Task directions: Return the following from the records below: each line, word for word, starting with the line that contains "This screenshot has height=665, width=1012." and going on through the line that contains "Given: Toggle the Price series in legend", with nothing outside that range.

━━━━━ Data provided

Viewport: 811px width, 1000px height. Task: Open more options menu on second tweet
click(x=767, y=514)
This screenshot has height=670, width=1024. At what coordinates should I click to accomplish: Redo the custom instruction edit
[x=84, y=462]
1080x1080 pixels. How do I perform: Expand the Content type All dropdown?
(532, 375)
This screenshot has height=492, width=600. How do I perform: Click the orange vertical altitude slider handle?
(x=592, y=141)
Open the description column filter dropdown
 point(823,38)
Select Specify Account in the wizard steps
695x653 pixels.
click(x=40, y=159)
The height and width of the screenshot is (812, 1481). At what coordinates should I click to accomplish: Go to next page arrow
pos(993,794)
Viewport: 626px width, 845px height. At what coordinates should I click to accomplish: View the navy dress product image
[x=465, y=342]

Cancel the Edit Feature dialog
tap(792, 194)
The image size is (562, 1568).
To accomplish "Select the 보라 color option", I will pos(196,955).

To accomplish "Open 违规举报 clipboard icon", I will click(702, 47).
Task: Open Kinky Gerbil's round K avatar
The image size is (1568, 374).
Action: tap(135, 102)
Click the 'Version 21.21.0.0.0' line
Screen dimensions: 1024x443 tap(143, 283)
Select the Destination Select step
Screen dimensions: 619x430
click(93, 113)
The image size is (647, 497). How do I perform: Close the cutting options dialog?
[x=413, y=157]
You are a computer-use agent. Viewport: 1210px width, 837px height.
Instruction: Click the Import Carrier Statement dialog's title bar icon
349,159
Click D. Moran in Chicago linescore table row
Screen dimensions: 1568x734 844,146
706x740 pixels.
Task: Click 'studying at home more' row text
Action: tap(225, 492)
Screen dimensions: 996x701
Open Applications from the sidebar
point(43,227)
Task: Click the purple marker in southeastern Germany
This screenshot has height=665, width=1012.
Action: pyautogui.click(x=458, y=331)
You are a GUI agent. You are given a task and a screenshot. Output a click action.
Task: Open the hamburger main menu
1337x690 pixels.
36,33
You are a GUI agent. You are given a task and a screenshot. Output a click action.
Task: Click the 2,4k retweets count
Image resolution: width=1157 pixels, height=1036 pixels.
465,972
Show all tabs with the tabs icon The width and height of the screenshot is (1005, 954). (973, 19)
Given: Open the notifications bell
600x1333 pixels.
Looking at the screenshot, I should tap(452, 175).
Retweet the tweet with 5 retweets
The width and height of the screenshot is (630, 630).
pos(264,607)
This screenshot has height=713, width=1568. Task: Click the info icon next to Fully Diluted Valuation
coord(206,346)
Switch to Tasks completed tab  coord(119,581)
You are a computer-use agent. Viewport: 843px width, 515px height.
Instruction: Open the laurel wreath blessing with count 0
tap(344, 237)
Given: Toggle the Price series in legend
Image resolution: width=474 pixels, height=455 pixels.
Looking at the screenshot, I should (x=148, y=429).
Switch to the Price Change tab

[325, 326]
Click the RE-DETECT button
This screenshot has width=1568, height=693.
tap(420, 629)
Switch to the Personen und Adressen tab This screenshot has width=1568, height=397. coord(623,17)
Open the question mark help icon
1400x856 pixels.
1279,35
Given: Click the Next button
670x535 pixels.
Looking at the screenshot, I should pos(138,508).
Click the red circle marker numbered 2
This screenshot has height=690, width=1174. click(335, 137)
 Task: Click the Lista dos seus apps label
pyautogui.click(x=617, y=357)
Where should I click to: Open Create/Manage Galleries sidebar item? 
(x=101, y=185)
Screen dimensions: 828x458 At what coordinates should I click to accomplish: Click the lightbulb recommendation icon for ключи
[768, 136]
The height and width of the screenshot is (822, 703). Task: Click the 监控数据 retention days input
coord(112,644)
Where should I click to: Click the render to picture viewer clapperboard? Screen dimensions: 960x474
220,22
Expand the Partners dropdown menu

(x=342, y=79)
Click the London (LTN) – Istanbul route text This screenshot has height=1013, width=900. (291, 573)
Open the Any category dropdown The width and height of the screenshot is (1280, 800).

━━━━━━━━━━

Result of the exercise:
This screenshot has height=665, width=1012.
Action: pyautogui.click(x=458, y=331)
You are a GUI agent. You are given a task and a screenshot. Output a click action.
Task: Open the hamburger main menu
1337x690 pixels.
36,33
You are a GUI agent. You are given a task and a screenshot. Output a click action.
Task: Click the 2,4k retweets count
Image resolution: width=1157 pixels, height=1036 pixels.
465,972
Show all tabs with the tabs icon The width and height of the screenshot is (1005, 954). (973, 19)
Given: Open the notifications bell
600x1333 pixels.
Looking at the screenshot, I should tap(452, 175).
Retweet the tweet with 5 retweets
The width and height of the screenshot is (630, 630).
pos(264,607)
This screenshot has height=713, width=1568. Task: Click the info icon next to Fully Diluted Valuation
coord(206,346)
Switch to Tasks completed tab  coord(119,581)
You are a computer-use agent. Viewport: 843px width, 515px height.
Instruction: Open the laurel wreath blessing with count 0
tap(344, 237)
Given: Toggle the Price series in legend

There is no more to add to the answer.